| Passage provided |
*****
Barragunda Dining – Cape Schanck – Sunday 9 November 2025 – Lunch

Winding along the long drive to Barragunda sets the scene for a secluded lunch experience. We have a late lunch booking. The carpark is full so we know we are not alone, but there are no people to be seen, and as we enter the second door it is almost surprising to open up into a busy restaurant.

The main bar and kitchen in the entry is the old barn, and the restaurant is an addition with a vaulted ceiling. Long glass panels give you a sense that you are almost in the beautiful native garden and backdrop of fire-touched trees on one side, and the kitchen garden to the other. The fireplace is a stunning feature, carefully placed firewood lining high on both sides. It’s extremely well thought out. A fine dining room at its best.

With all the natural materials it shouldn’t surprise anyone that this restaurant is all about sustainability, local and seasonal produce and ingredients, and the beauty of Australia. It was not long ago that there was less than a handful of genuinely “modern Australian” restaurants plying their trade. Now the best artists of this theme are pushing each other to greatness, while making new entrants welcome.
*****
| Source excerpt |
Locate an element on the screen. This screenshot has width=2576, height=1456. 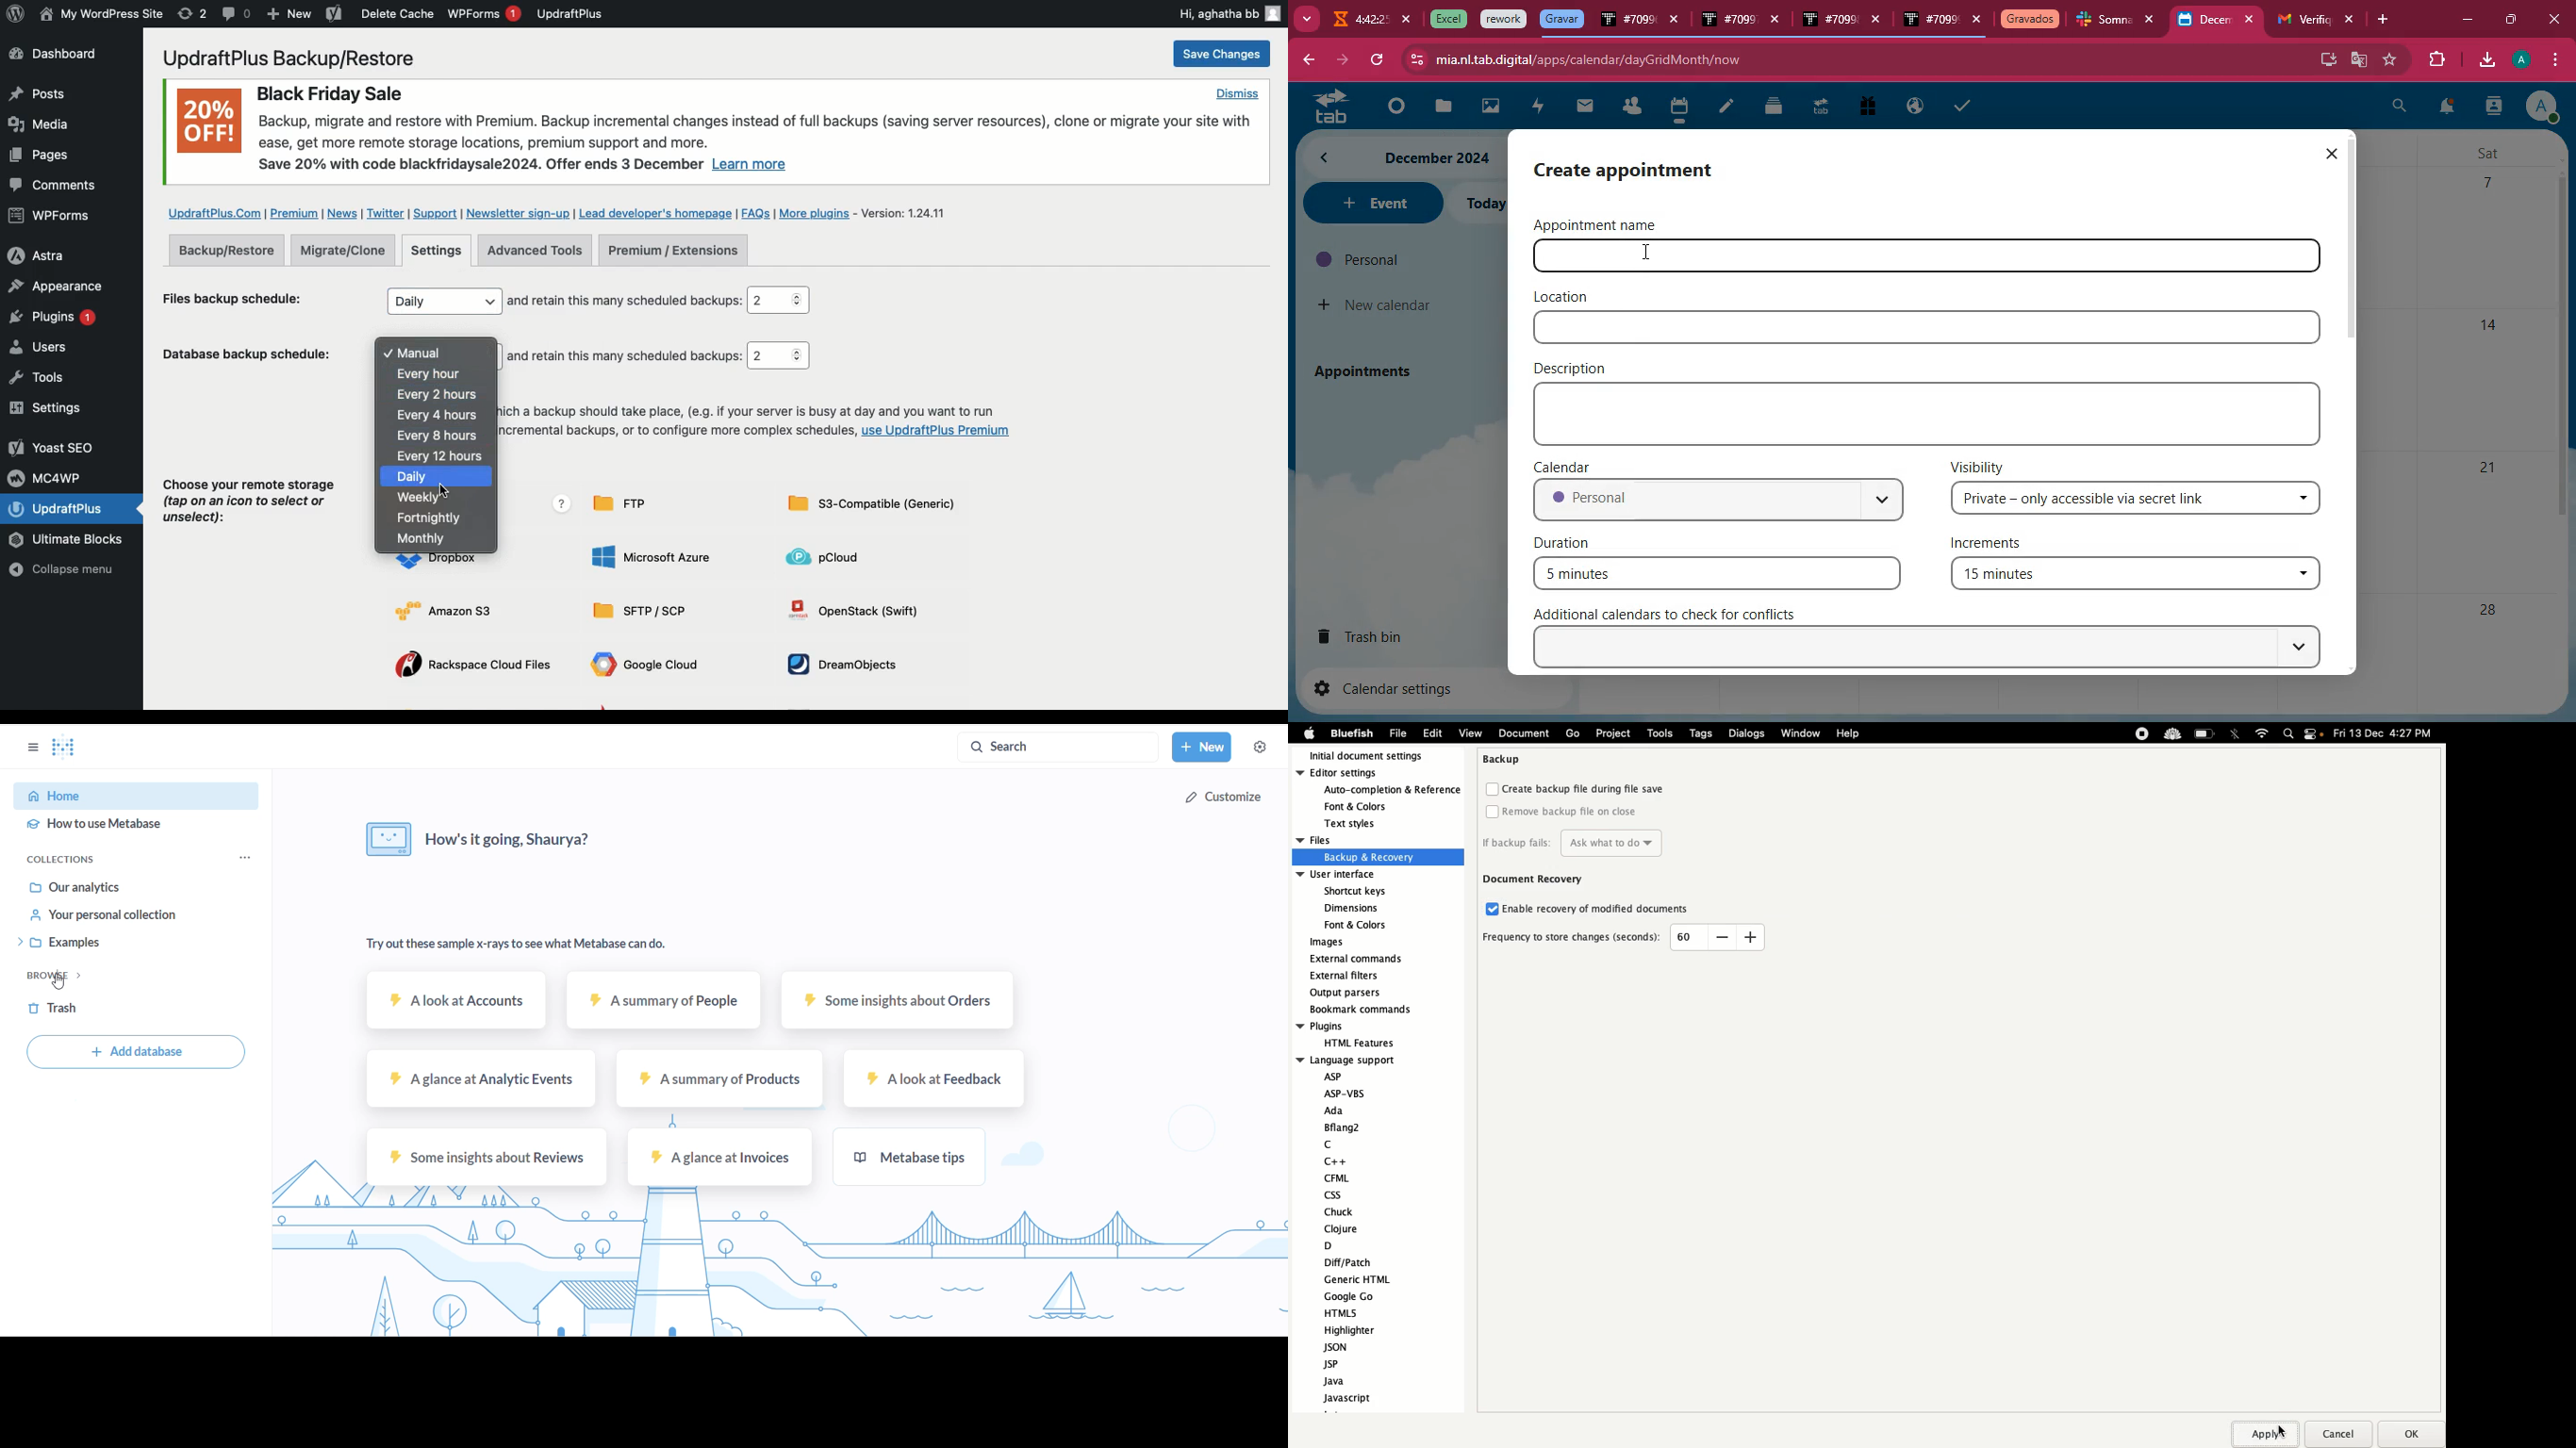
Settings is located at coordinates (438, 251).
*****
| Requirements |
1. Reproduce the passage from the Barragunda lunch review word for word, starting at the words "Winding along the" and ending after the words "at its best.".
2. According to the Barragunda lunch review, what is the restaurant all about? List each thing.

| Answers provided |
1.
Winding along the long drive to Barragunda sets the scene for a secluded lunch experience. We have a late lunch booking. The carpark is full so we know we are not alone, but there are no people to be seen, and as we enter the second door it is almost surprising to open up into a busy restaurant.

The main bar and kitchen in the entry is the old barn, and the restaurant is an addition with a vaulted ceiling. Long glass panels give you a sense that you are almost in the beautiful native garden and backdrop of fire-touched trees on one side, and the kitchen garden to the other. The fireplace is a stunning feature, carefully placed firewood lining high on both sides. It’s extremely well thought out. A fine dining room at its best.

2.
- sustainability
- local and seasonal produce and ingredients
- the beauty of Australia